___ Dataset content ___
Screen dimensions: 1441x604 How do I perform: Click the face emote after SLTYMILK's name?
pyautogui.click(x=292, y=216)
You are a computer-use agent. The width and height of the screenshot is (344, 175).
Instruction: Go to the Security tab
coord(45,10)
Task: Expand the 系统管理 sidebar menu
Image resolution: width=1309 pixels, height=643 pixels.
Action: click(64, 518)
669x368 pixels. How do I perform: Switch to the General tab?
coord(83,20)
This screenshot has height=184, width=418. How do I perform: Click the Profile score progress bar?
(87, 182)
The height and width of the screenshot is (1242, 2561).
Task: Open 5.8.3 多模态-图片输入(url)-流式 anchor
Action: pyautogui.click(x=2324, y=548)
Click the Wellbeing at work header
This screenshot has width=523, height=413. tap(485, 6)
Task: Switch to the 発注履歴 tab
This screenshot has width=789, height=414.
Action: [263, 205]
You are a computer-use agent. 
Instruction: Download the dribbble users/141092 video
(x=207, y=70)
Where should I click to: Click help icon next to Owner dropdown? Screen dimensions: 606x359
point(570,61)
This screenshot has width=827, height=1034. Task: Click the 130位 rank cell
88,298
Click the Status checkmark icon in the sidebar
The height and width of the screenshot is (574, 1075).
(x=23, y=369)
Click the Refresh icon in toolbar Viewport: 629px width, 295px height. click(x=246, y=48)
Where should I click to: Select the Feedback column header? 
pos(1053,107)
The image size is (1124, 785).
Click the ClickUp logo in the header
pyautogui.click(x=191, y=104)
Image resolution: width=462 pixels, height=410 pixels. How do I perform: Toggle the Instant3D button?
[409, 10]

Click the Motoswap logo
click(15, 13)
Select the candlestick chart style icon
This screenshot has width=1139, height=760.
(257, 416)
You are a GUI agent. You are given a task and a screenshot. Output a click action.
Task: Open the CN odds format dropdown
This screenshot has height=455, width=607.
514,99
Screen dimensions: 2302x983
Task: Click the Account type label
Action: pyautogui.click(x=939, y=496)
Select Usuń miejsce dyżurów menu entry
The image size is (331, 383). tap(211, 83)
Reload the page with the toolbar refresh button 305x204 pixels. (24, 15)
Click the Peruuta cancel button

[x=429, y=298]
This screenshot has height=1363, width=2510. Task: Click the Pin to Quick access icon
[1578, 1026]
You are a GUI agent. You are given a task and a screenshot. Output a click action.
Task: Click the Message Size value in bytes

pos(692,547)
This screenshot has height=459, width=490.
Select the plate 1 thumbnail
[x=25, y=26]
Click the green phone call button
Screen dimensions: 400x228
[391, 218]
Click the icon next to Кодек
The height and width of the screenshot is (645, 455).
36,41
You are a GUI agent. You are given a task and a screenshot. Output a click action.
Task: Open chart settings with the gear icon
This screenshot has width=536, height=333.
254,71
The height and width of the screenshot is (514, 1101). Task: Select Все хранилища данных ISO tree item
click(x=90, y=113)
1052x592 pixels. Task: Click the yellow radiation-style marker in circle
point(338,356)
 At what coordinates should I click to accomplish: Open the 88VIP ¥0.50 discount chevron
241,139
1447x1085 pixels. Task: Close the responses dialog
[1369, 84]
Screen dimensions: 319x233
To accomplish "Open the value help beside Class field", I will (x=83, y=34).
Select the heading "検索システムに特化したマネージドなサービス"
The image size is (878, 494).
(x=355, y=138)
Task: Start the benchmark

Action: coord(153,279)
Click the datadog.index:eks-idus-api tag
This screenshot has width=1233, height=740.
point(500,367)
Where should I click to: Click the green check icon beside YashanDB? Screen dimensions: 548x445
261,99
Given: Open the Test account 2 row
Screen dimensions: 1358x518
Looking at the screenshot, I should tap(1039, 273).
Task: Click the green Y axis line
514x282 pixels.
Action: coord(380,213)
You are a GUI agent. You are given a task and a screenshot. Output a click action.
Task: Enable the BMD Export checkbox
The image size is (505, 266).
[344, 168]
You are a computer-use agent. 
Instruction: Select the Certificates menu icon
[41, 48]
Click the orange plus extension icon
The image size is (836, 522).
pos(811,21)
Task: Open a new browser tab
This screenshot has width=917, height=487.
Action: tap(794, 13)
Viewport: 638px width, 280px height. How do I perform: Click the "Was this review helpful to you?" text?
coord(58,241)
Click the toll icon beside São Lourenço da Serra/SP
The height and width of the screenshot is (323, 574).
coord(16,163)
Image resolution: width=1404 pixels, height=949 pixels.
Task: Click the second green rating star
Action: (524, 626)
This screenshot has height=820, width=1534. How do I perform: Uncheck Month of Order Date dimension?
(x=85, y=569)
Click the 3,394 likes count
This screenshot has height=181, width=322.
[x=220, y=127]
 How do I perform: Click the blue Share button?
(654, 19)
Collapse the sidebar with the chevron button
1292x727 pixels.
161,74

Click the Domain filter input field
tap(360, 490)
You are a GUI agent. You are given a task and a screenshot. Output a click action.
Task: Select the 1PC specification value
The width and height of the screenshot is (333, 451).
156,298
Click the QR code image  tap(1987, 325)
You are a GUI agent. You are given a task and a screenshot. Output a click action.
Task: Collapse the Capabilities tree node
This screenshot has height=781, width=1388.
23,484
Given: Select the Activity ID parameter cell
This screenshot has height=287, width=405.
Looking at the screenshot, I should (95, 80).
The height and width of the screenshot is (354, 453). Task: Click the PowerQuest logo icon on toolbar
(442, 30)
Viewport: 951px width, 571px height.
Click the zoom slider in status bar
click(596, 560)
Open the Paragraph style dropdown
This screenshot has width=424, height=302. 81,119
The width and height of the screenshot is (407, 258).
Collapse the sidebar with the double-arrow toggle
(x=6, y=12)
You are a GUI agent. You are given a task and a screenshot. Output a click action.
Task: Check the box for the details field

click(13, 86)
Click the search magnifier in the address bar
___
**What you need to do:** Return every line of the data above that contains the word "cell", matching case exactly.

**Answer for this exercise:**
This screenshot has width=827, height=1034. Task: Click the 130位 rank cell
Given: Select the Activity ID parameter cell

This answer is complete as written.